Chapter 5 - Data Visualization
5.1 Visualization Process
While Spark is an excellent framework for the analysis of big data, big data comes with some inherent visualization issues that Spark does not surmount. Generally, it is best to use Spark purely as a data manipulation and analytical tool to enable visualization of aggregates on other platforms, rather than doing the visualization itself. Since R and Python both have powerful and extensive libraries for data visualization, there is a substantial advantage in creating graphics from local data on the master node, or on data you reduce and export to a desktop.
It’s possible that these visualization tools will eventually be implemented directly into Spark, but unlikely that they will offer as thorough functionality as the non-distributed versions. For instance, the ggplot2.SparkR project is promising, and does offers a limited subset of R’s ggplot2 geoms directly in SparkR. However, the package has not been updated regularly and the coverage of the graph types is not enough to be sufficent on its own.
Instead of relying on these packages, it is better to invest in understanding important graph types well enough to split the graphing process into a data processing step followed by a visualizing process.
5.2 Recommended Charts
Avoid graphs of equivalence - in which one observation becomes one visual mark on your graph. This includes, for example, the common bivariate scatter plot. If your data is big then you probably have a lot of observations; plotting a billion dots on a graph will almost always obscure anything of interest behind a large blob of color.
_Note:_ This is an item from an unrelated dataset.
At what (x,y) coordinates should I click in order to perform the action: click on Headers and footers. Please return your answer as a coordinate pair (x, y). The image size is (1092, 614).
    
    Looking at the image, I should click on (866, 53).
If you do decide to work with graphs of equivalence, keep in mind jittering and transparency as options to make more of your data meaningfully visible. Transparency still does not work for most big data, however. Most plotting programs have what is called an “alpha” setting, which is a fraction between 0 and 1. This tells the graph how many overlapping dots are needed to form full opacity. That is, an alpha of .1 means that 10 overlapping dots will equal 100% opacity. It can be a reasonable solution with normal data, but if a million dots may be overlapping in any given spot, setting alpha to .000001 means most levels of overlap will essentially be invisible.
Combining Sparks utility for subsetting and aggregating big data with a later visualization step is often a good strategy. If you have a hundred million observations in the United States, a scatter plot is probably useless at conveying any information. But if you first aggregate by all fifty states, or by time periods, then plot the aggregates using a non-distributed plotting library, your graphs can be quite useful.